The following problem is from the chapter on Dynamic Programming by Vazirani et. al.


[6.6]Let us define a multiplication operation(×) on three symbols a; b; c according to the following table:

Multiplication table

Therefore, a × a = b , a × b = b etc.

Find an efficient algorithm that examines a string of these symbols, say bbbbac, and decides whether or not it is possible to parenthesize the string in such a way that the value of the resulting expression is a. For example, on input bbbbac your algorithm should return yes because ((b(bb))(ba))c = a.


Here is my approach: Map it to the problem of counting the number of boolean parenthesizations as given here. In that problem, you are given a boolean expression of the form

T or F and T xor T

and you need to find the number of ways of parenthesizing this so that it evaluates to true.

We can think of or , and , xor as operators which follow certain rules (T xor F = T etc.) and act on operands taking values T or F. For our original problem, we can think of a,b,c as operands with multiplication(x) as defined by the given table as providing the rules.

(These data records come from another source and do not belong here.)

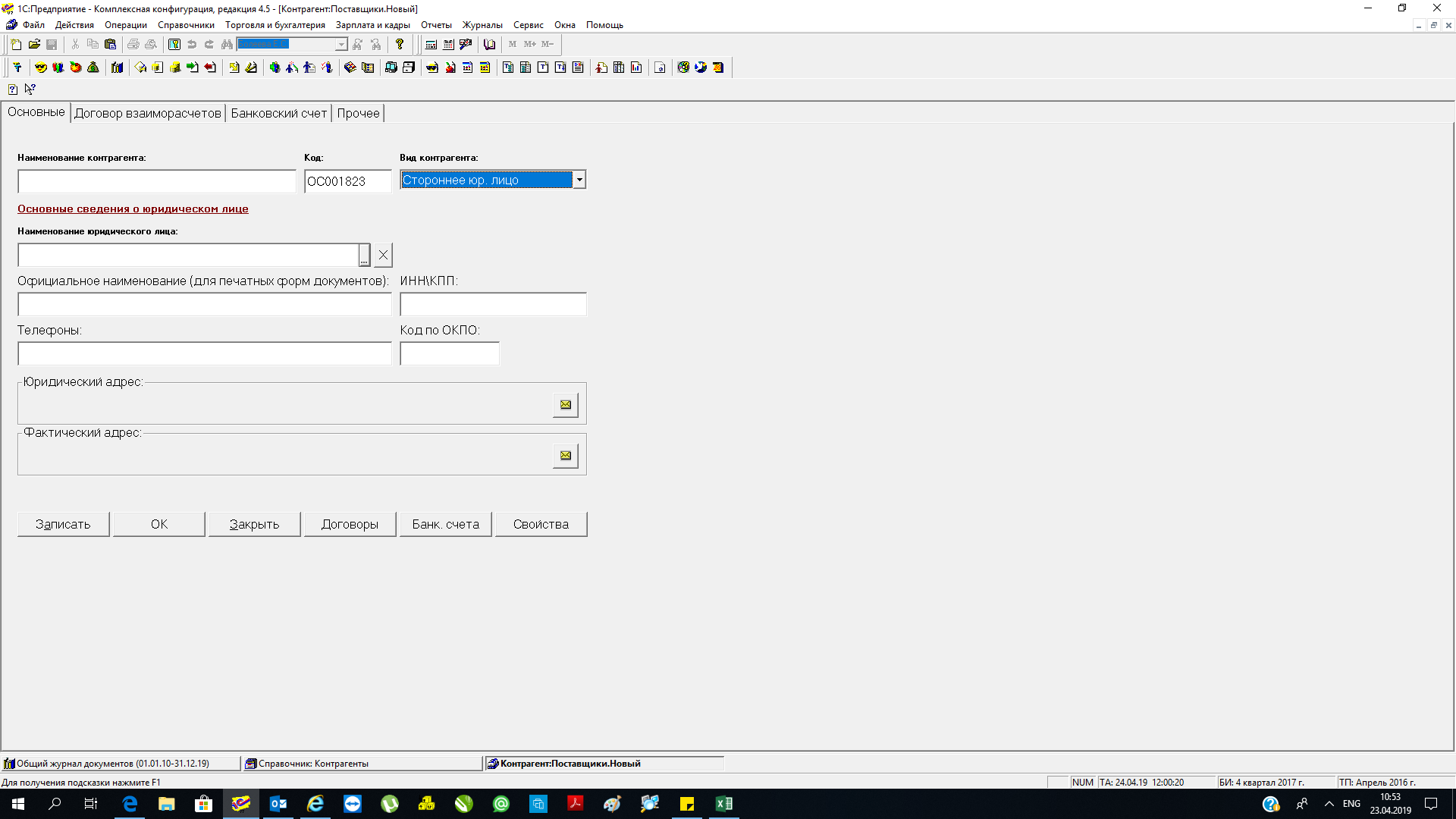Screen dimensions: 1456x819
Task: Click the yellow question mark help icon
Action: point(400,45)
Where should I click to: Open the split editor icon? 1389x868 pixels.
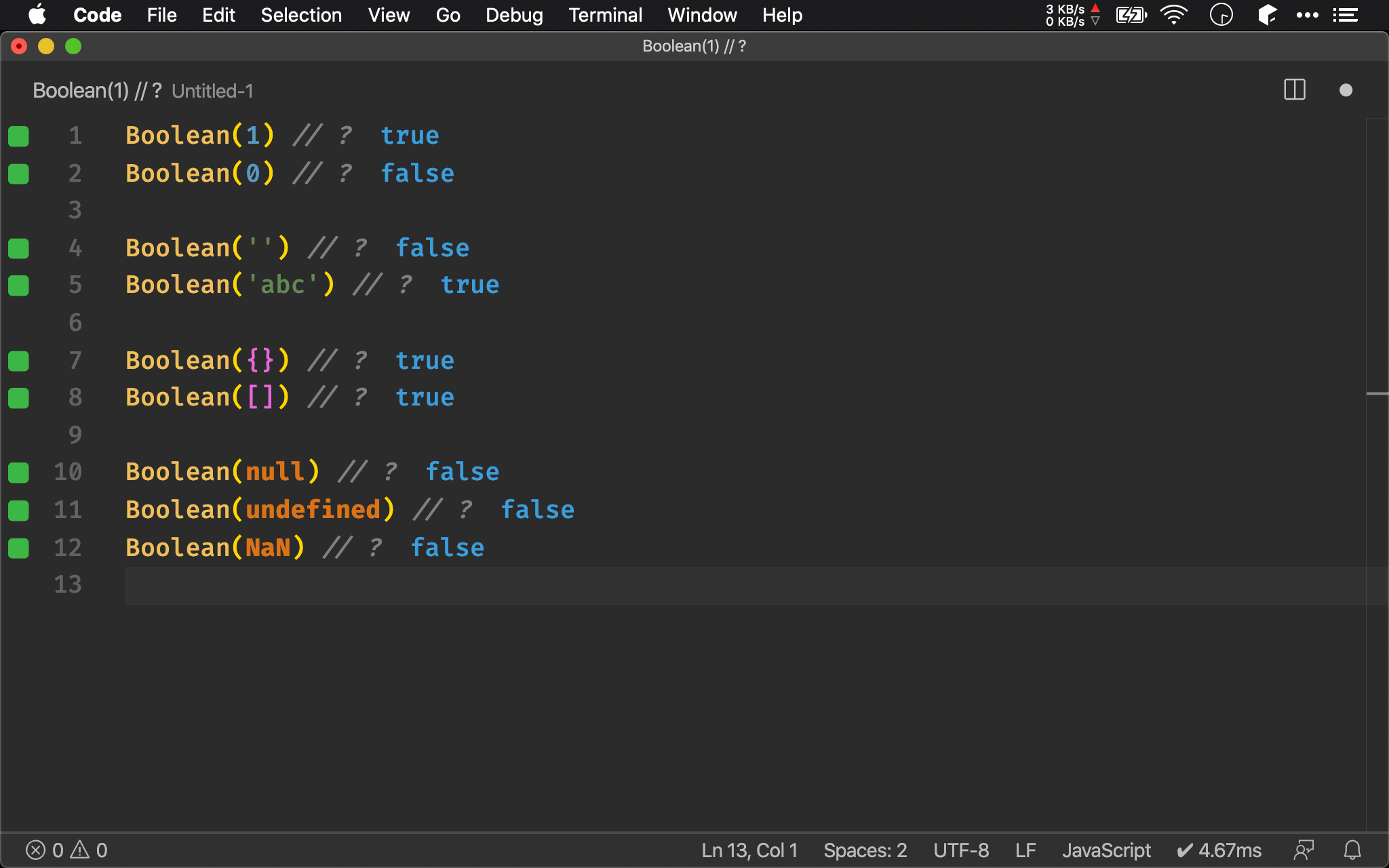coord(1294,90)
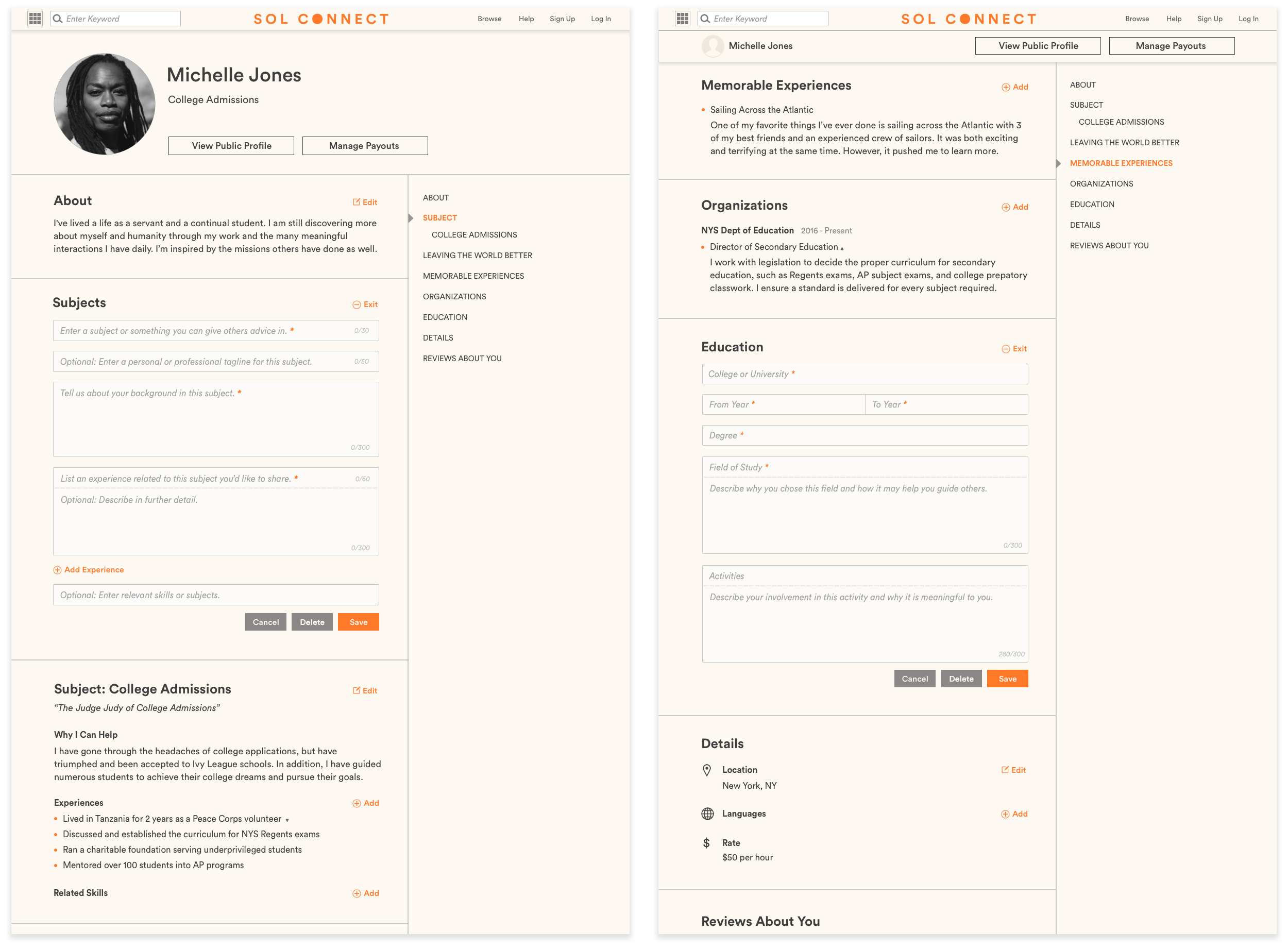This screenshot has width=1288, height=949.
Task: Add a Memorable Experience via plus icon
Action: (1005, 87)
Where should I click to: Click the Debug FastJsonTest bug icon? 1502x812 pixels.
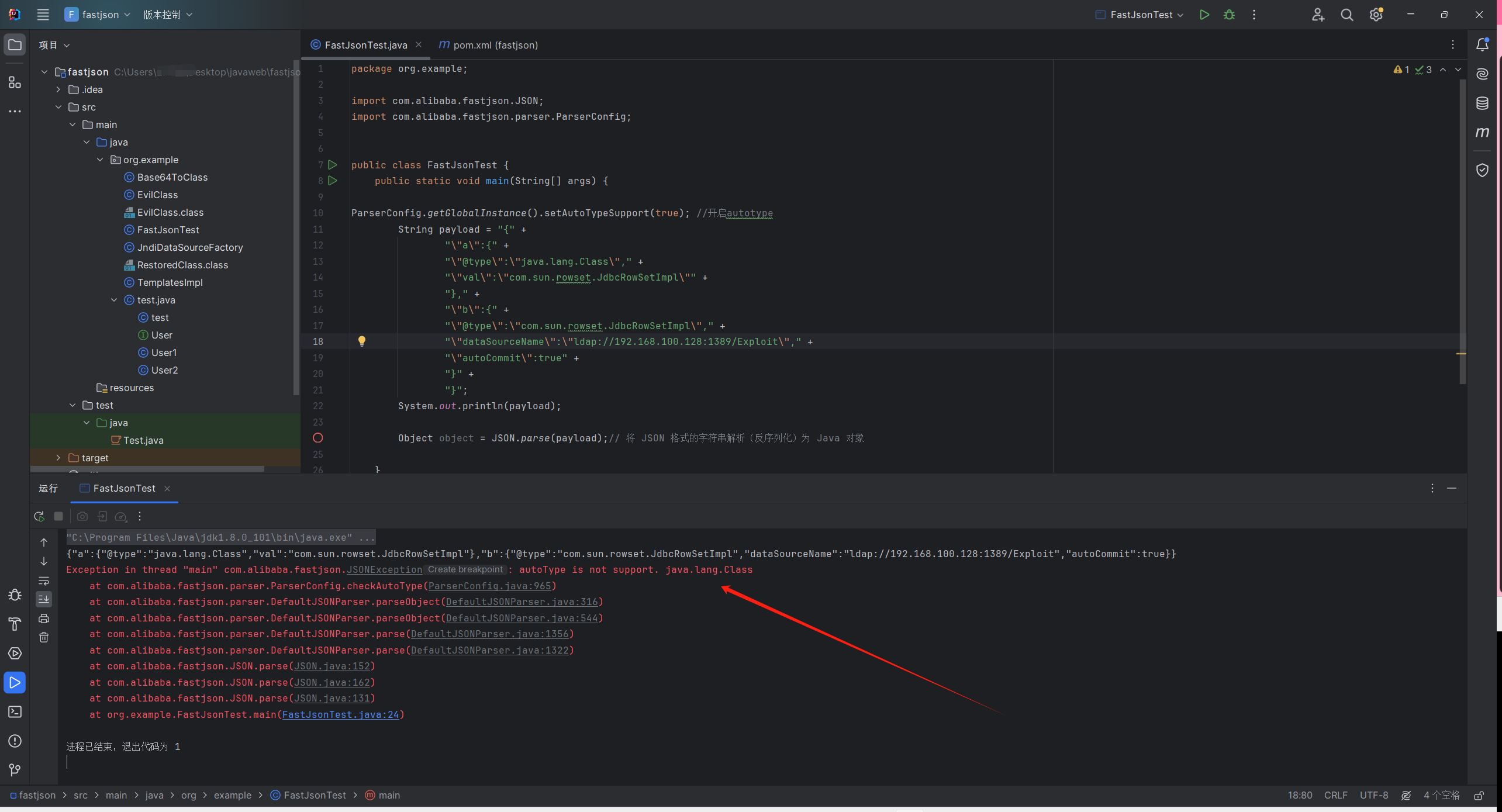[x=1229, y=15]
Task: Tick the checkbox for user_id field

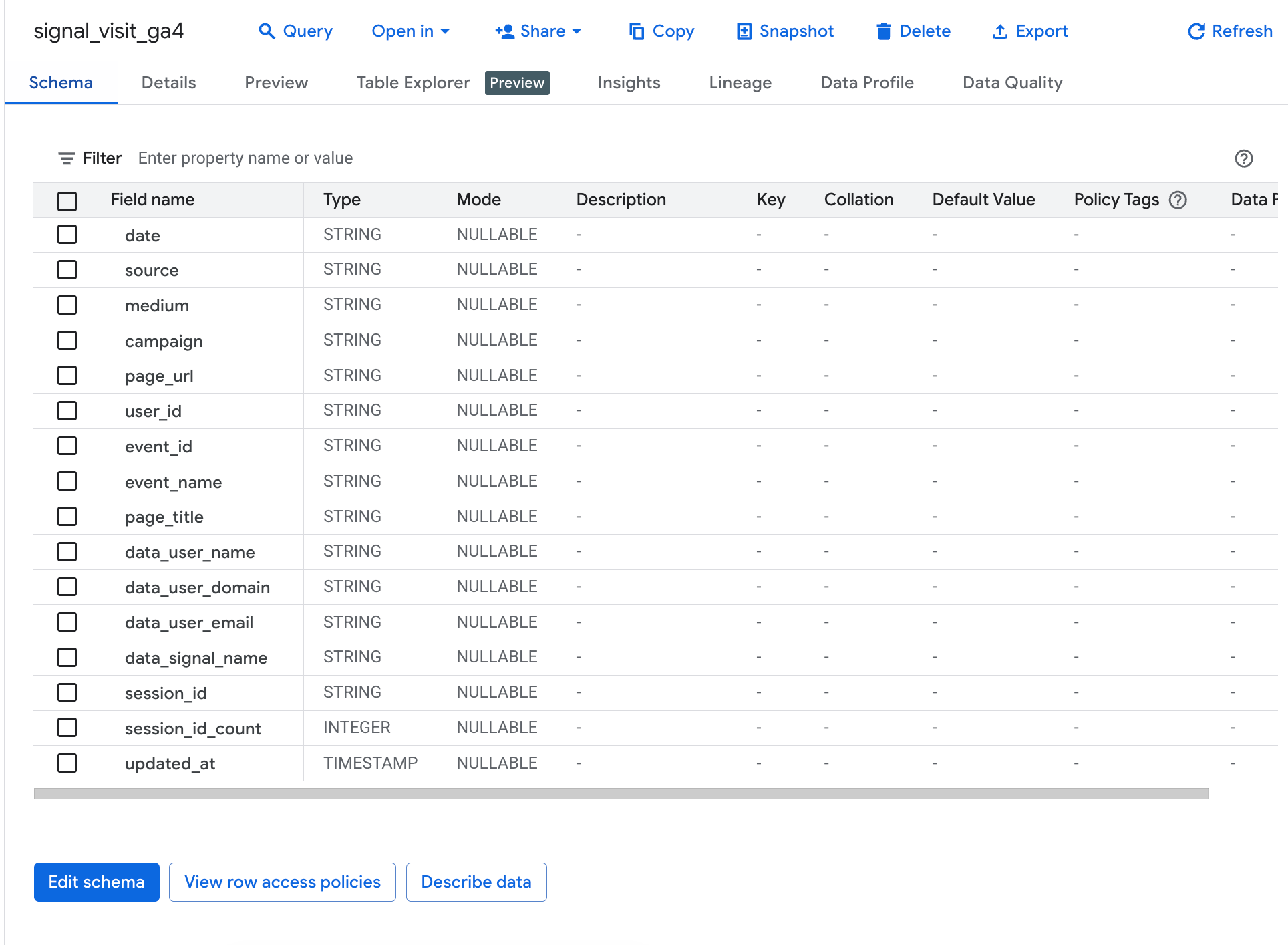Action: tap(67, 410)
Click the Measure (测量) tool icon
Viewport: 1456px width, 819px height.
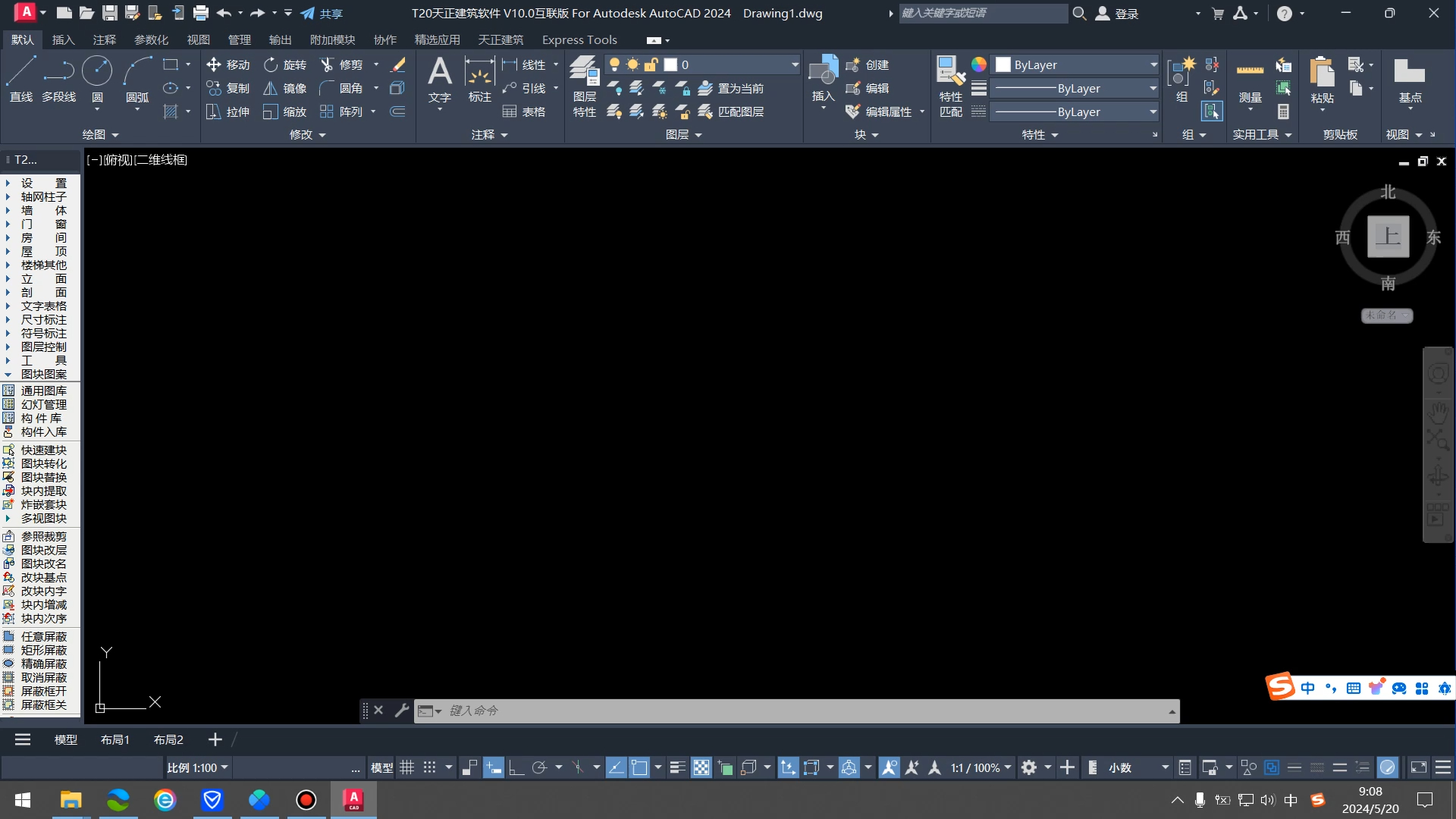tap(1250, 79)
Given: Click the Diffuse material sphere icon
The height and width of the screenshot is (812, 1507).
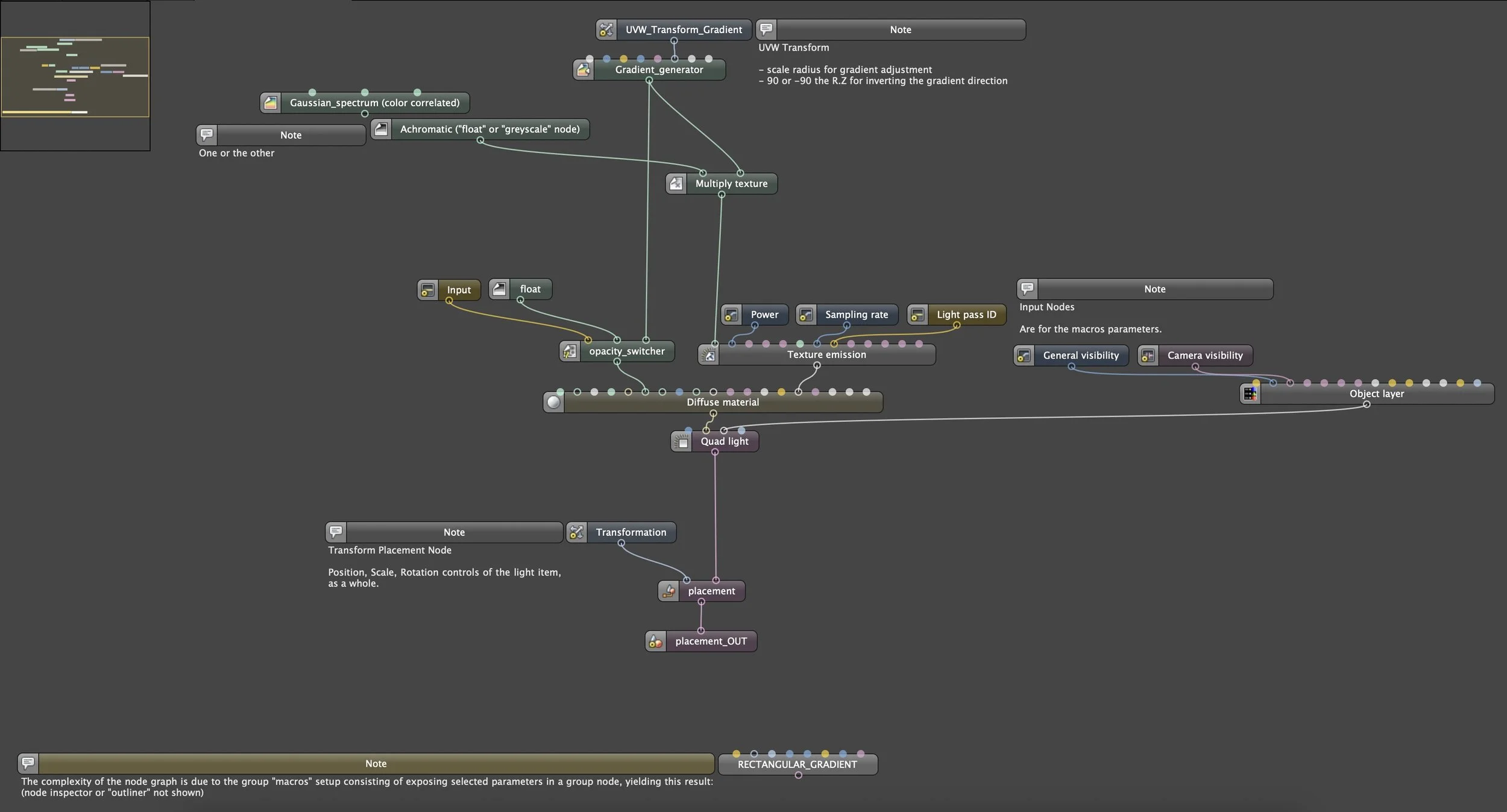Looking at the screenshot, I should 553,402.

Does the above approach make sense or is there a simpler approach ?

Answer

Sabbir Yousuf Sanny picture Sabbir Yousuf Sanny · Dec 28, 2011

Yes, your approach should be similar to the problem you mentioned. In general, if there are n symbols (instead of 3 as you mentioned in this problem or 2 as in the problem you've given link to), what you should do something like this -

#include <stdio.h>
#include <string.h>

#define MAXL 500
#define MAXN 100

int     isPossible[MAXL][MAXL][MAXN];
int     matrix[MAXN][MAXN]; //multiplication table
char    str[MAXN+1];
int     L;

int go(int start, int end, int need) {
    if(start > end) return 0;
    if(isPossible[start][end][need] != -1) return isPossible[start][end][need];

    int i,x,y;
    for(i = start; i < end; i++) {
        for(x = 0; x < MAXN; x++) {//you can optimize these x & y loops by pre-determining which combinations can give you 'need'
            for(y = 0; y < MAXN; y++) if(matrix[x][y] == need) {
                if(go(start, i, x)==1 && go(i+1, end, y)==1 ) {
                    isPossible[start][end][need] = 1;
                    return 1;
                }
            }
        }
    }
    return 0;
}

int main() {
    while(scanf(" %s",str)==1) {
        L = strlen(str);
        memset(isPossible, -1, sizeof(isPossible));
        go(0, L-1, 'a');
    }
    return 0;
}

Note that, this is not a tested and complete source code.